Output verbatim the line with "Instruction: Click the first red Don note" together with every line beneath it, ending at the last line of the entries.

════

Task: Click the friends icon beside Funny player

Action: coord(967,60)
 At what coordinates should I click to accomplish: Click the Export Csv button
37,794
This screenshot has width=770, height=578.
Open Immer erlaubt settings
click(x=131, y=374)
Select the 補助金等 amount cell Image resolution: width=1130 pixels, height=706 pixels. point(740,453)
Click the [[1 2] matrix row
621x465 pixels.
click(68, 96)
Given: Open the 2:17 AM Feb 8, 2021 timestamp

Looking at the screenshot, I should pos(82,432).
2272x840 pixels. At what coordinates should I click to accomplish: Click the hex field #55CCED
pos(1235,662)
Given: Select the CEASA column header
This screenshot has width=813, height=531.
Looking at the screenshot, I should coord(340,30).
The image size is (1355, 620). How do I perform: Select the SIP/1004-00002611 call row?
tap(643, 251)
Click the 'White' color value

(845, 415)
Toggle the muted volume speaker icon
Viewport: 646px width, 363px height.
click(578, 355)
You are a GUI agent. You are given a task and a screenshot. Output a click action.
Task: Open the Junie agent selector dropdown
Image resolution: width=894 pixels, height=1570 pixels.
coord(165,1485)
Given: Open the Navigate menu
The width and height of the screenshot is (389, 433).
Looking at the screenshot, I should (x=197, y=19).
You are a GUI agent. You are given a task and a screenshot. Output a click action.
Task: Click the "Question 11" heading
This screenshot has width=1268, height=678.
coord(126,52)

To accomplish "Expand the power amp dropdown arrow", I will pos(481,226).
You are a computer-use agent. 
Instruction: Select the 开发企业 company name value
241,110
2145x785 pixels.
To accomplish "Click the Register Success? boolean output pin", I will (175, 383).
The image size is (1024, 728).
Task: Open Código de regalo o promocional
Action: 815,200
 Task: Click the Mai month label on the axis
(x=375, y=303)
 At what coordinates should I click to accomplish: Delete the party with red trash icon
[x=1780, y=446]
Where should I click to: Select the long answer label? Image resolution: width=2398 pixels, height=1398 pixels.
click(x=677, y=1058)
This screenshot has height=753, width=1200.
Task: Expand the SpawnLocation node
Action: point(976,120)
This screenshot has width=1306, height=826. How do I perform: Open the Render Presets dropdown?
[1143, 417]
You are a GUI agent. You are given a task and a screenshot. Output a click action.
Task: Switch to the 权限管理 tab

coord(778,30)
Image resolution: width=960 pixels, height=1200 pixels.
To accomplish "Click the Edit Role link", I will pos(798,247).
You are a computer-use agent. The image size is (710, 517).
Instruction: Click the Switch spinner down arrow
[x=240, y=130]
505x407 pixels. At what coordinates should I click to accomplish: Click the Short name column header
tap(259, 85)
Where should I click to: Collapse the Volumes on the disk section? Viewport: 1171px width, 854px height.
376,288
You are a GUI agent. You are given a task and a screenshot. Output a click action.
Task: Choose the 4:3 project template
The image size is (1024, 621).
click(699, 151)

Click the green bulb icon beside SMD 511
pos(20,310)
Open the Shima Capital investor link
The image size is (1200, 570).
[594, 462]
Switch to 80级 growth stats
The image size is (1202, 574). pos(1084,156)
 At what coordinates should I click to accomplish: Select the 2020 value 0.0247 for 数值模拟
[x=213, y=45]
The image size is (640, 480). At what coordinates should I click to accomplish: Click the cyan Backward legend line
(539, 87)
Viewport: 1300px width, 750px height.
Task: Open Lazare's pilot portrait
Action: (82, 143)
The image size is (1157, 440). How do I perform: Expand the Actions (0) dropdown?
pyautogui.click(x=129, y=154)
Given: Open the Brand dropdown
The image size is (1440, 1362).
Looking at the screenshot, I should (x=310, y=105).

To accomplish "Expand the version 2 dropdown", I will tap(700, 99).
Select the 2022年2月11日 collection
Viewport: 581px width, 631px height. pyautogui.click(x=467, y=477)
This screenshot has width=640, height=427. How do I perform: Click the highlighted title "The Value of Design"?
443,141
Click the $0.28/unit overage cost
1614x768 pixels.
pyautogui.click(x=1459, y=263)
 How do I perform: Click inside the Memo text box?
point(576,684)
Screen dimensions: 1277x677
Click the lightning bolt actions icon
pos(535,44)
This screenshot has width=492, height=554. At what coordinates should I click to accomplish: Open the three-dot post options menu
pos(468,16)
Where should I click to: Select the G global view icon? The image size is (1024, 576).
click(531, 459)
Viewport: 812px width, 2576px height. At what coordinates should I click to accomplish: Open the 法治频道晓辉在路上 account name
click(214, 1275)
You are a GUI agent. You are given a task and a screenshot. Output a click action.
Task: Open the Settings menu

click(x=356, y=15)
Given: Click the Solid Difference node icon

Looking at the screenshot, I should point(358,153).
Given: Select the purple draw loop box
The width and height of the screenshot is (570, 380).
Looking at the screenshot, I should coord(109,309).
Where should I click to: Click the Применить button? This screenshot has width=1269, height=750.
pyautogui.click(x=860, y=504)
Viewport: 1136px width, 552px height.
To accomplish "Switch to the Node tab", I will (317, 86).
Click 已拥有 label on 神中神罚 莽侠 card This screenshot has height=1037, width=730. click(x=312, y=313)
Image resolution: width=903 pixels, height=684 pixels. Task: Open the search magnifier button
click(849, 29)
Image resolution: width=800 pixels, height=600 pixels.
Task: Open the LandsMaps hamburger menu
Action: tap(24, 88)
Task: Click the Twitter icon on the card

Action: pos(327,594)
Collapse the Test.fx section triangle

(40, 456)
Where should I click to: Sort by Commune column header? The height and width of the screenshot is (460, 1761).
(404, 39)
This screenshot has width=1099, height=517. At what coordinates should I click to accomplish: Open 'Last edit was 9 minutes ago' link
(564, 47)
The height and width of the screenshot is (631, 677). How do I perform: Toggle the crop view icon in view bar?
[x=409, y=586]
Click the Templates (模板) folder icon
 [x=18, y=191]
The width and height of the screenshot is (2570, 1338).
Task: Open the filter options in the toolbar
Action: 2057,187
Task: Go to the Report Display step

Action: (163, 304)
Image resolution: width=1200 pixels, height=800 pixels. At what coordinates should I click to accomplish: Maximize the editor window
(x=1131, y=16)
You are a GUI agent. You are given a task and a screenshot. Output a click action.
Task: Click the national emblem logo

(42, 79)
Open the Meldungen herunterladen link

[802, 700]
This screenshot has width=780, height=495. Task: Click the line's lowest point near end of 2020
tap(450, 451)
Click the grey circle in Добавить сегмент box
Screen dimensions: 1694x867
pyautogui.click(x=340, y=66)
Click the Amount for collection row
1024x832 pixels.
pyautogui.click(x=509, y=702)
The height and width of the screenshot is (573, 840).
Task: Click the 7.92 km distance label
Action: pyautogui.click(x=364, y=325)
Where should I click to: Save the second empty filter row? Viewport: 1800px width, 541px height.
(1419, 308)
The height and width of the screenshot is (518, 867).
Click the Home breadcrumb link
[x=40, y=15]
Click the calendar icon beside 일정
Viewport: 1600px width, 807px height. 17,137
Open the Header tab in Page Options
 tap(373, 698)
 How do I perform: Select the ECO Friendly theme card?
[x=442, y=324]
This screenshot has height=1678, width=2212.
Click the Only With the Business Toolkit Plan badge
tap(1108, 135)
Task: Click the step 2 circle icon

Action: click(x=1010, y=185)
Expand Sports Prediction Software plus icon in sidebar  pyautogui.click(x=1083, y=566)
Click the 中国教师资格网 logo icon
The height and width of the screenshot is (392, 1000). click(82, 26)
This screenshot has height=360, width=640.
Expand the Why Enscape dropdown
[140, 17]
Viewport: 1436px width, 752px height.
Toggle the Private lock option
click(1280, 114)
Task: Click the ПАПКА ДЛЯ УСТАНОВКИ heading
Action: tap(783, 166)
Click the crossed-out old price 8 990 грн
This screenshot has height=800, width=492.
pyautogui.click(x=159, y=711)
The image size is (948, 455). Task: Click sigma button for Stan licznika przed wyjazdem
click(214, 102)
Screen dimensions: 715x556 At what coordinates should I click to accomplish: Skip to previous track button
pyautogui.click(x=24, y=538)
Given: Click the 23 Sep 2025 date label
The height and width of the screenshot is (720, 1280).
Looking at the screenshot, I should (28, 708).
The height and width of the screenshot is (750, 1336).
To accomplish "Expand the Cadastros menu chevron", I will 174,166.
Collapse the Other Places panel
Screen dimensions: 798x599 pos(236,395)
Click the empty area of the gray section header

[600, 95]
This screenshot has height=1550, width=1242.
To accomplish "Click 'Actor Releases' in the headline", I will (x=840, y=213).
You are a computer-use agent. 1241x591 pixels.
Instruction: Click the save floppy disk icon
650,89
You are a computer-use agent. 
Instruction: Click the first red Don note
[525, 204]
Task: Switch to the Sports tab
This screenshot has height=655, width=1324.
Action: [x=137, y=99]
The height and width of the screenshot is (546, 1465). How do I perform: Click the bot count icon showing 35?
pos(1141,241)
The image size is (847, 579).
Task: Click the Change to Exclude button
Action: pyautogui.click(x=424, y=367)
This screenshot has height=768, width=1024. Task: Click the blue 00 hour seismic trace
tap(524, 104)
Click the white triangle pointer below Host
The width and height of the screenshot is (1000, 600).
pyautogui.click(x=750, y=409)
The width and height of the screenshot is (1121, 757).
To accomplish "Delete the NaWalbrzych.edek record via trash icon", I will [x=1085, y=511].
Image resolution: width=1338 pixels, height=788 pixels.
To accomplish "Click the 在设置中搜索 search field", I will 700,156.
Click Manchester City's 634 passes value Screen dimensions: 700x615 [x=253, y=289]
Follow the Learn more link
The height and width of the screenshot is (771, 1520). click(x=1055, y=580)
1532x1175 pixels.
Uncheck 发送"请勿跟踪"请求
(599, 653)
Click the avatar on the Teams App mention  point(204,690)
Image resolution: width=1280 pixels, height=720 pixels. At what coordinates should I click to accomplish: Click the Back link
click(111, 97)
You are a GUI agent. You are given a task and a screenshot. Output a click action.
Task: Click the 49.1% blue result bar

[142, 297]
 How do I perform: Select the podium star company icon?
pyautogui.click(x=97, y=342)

════

◆ **Response to the task**:
Instruction: Click the first red Don note
[525, 204]
Task: Switch to the Sports tab
This screenshot has height=655, width=1324.
Action: [x=137, y=99]
The height and width of the screenshot is (546, 1465). How do I perform: Click the bot count icon showing 35?
pos(1141,241)
The image size is (847, 579).
Task: Click the Change to Exclude button
Action: pyautogui.click(x=424, y=367)
This screenshot has height=768, width=1024. Task: Click the blue 00 hour seismic trace
tap(524, 104)
Click the white triangle pointer below Host
The width and height of the screenshot is (1000, 600).
pyautogui.click(x=750, y=409)
The width and height of the screenshot is (1121, 757).
To accomplish "Delete the NaWalbrzych.edek record via trash icon", I will [x=1085, y=511].
Image resolution: width=1338 pixels, height=788 pixels.
To accomplish "Click the 在设置中搜索 search field", I will 700,156.
Click Manchester City's 634 passes value Screen dimensions: 700x615 [x=253, y=289]
Follow the Learn more link
The height and width of the screenshot is (771, 1520). click(x=1055, y=580)
1532x1175 pixels.
Uncheck 发送"请勿跟踪"请求
(599, 653)
Click the avatar on the Teams App mention  point(204,690)
Image resolution: width=1280 pixels, height=720 pixels. At what coordinates should I click to accomplish: Click the Back link
click(111, 97)
You are a GUI agent. You are given a task and a screenshot. Output a click action.
Task: Click the 49.1% blue result bar

[142, 297]
 How do I perform: Select the podium star company icon?
pyautogui.click(x=97, y=342)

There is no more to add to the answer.